A native of Montreal, Getty became known to Canadians during his 10-year career in the CFL all of them in Edmonton. Getty would lead the Eskimos to back to back Grey Cup championships in 1955 and 1956. After retiring in 1965, Getty became involved in Progressive Conservative politics and would be elected to the Alberta legislature in 1967 as one of six Tory MPs against a well entrenched Social Credit government. Four years later, the Tories led by Peter Lougheed, would wrest power from the Socreds after 36 years. (Of course, the Tories 44-year reign came to an end last year against the NDP). Getty would serve in Lougheed’s cabinet as both Minister of Energy and Minister of Intergovernmental Affairs. However, Getty would leave politics in 1979 to resume his career in the energy sector. Getty had got into Alberta’s oil business during his playing days with the Eskimos.
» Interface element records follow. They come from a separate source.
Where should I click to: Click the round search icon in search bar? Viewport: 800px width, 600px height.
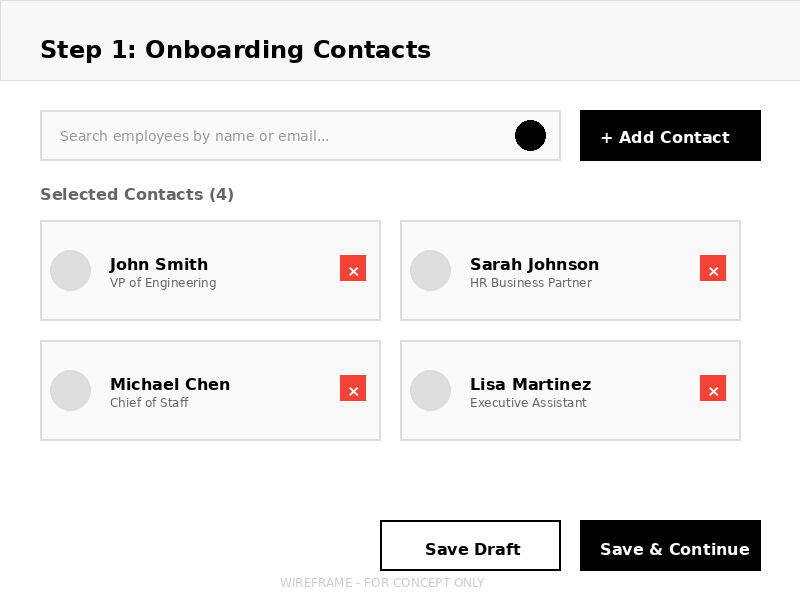pyautogui.click(x=530, y=136)
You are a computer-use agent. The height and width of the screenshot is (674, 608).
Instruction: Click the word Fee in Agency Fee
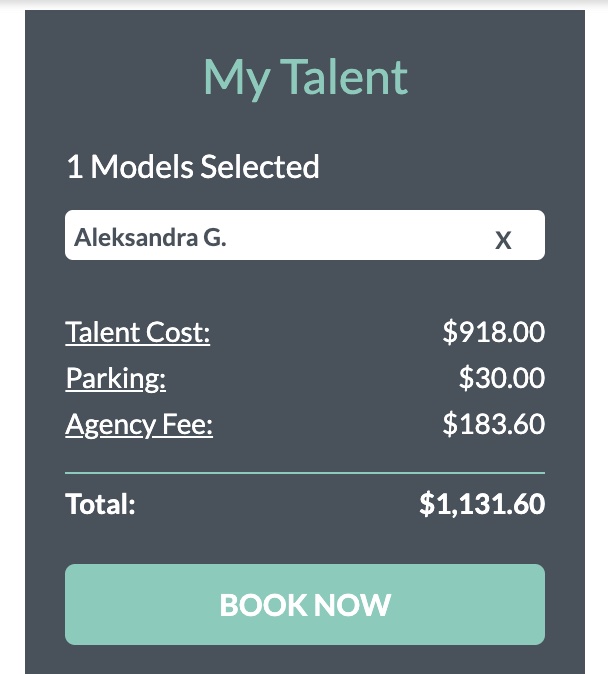pyautogui.click(x=189, y=424)
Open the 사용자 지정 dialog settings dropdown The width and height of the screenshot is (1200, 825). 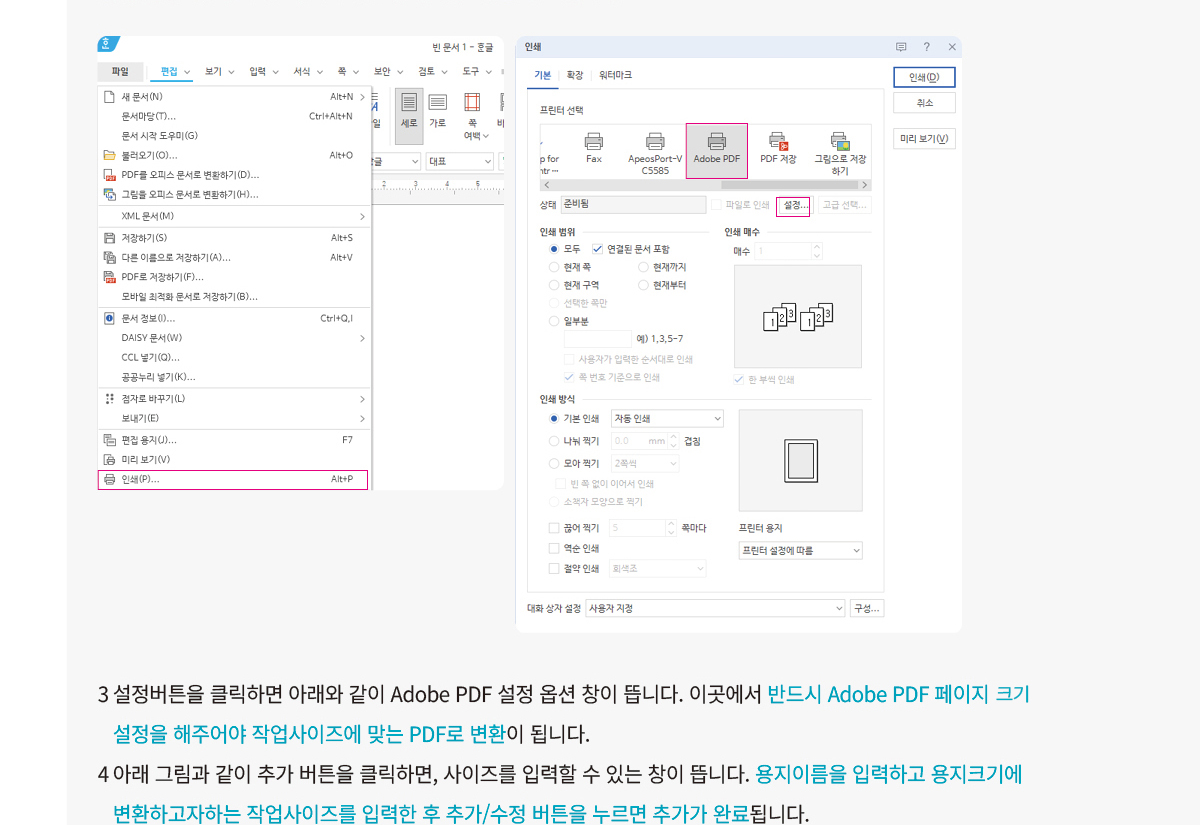(715, 608)
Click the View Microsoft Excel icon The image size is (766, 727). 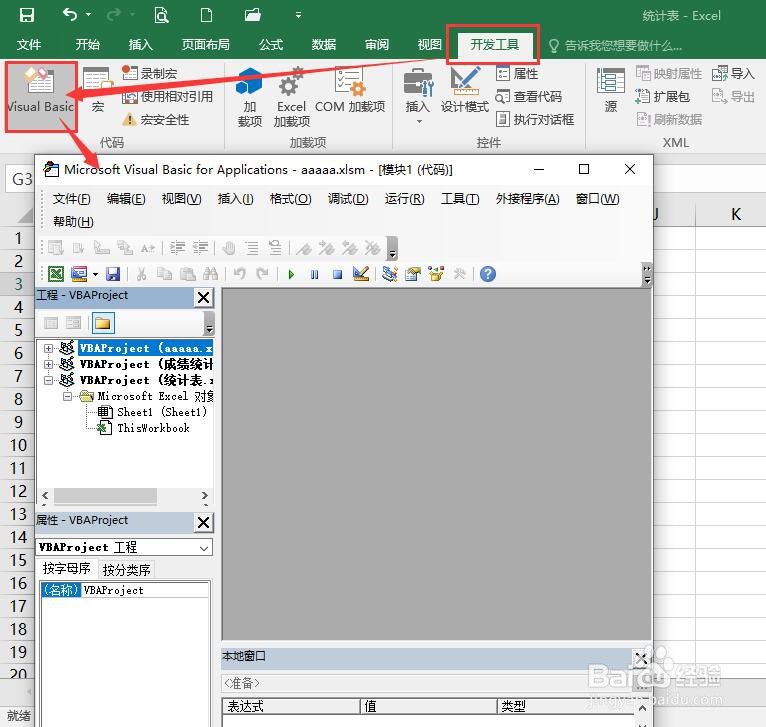56,274
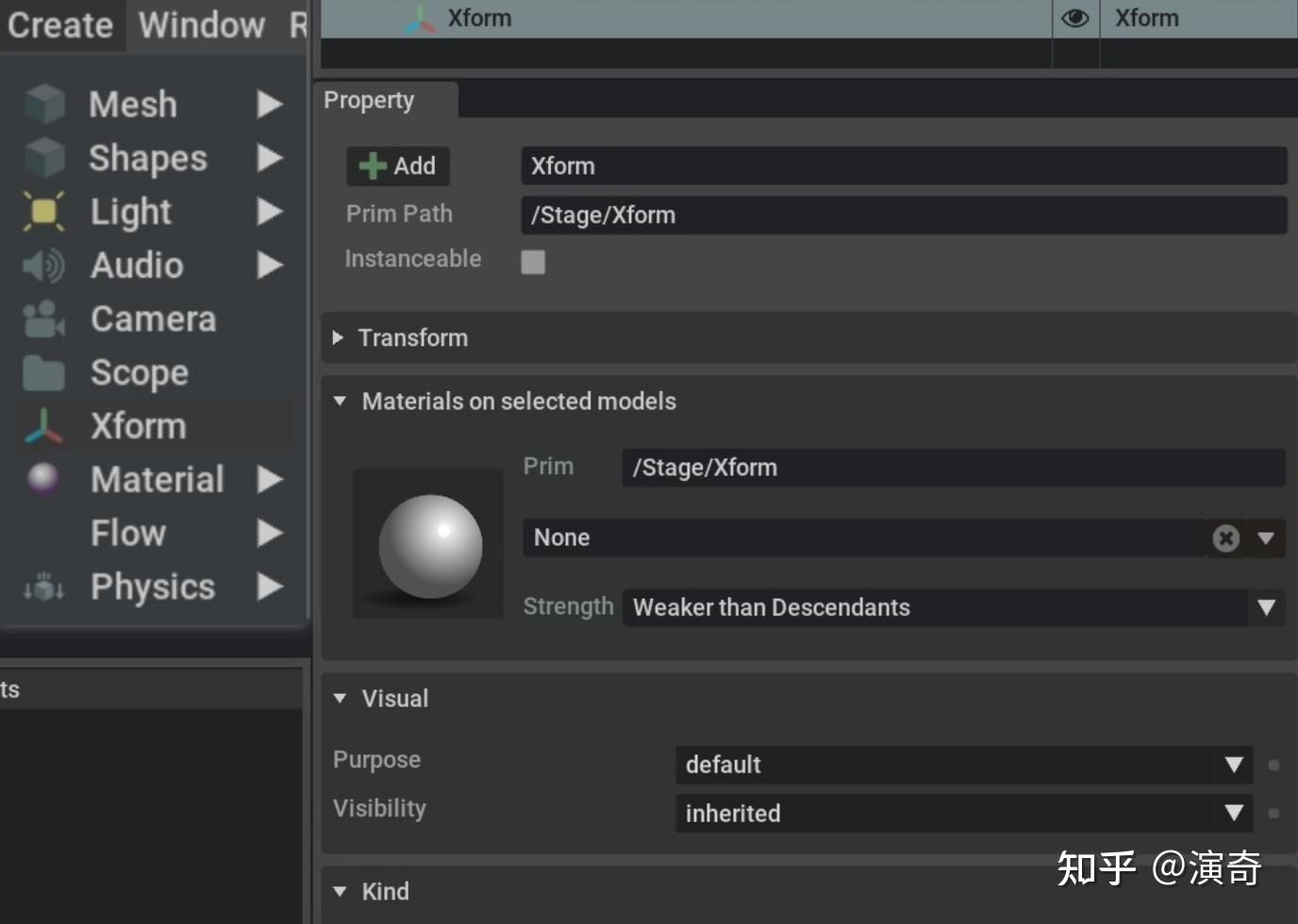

Getty would return to Alberta politics in 1985 after Lougheed stepped down, ran for the Tory leadership and would succeed Lougheed as Premier. Alberta has long been subject to oil’s boom and bust cycle. Getty came to power while oil was in bust mode. Nevertheless, he would win two terms in office although he did lose his seat in the 1989 provincial election. Getty was a proponent of the Free Trade Agreement with the United States (now known as NAFTA) as well as the failed Meech Lake Accord and Charlottetown Accord. He did, however, part ways with Brian Mulroney and his Tory cousins over the GST and also advocated the establishment of an elected Senate (Canada’s Senate is based on the British House of Lords and appointments are made by the Prime Minister.)
Getty resigned from office in 1992 and would be succeeded by Ralph Klein who led a Tory renaissance on fiscal austerity. Despite challenging economic times, Getty is generally well remembered in Alberta. He is probably best remembered for establishing Family Day (a winter holiday which falls on the same day as President’s Day in this country). Several other provinces including Ontario, Saskatchewan and British Columbia followed Alberta’s lead.
At the top of the post, I have included a brief video of Getty talking about his life in football and politics.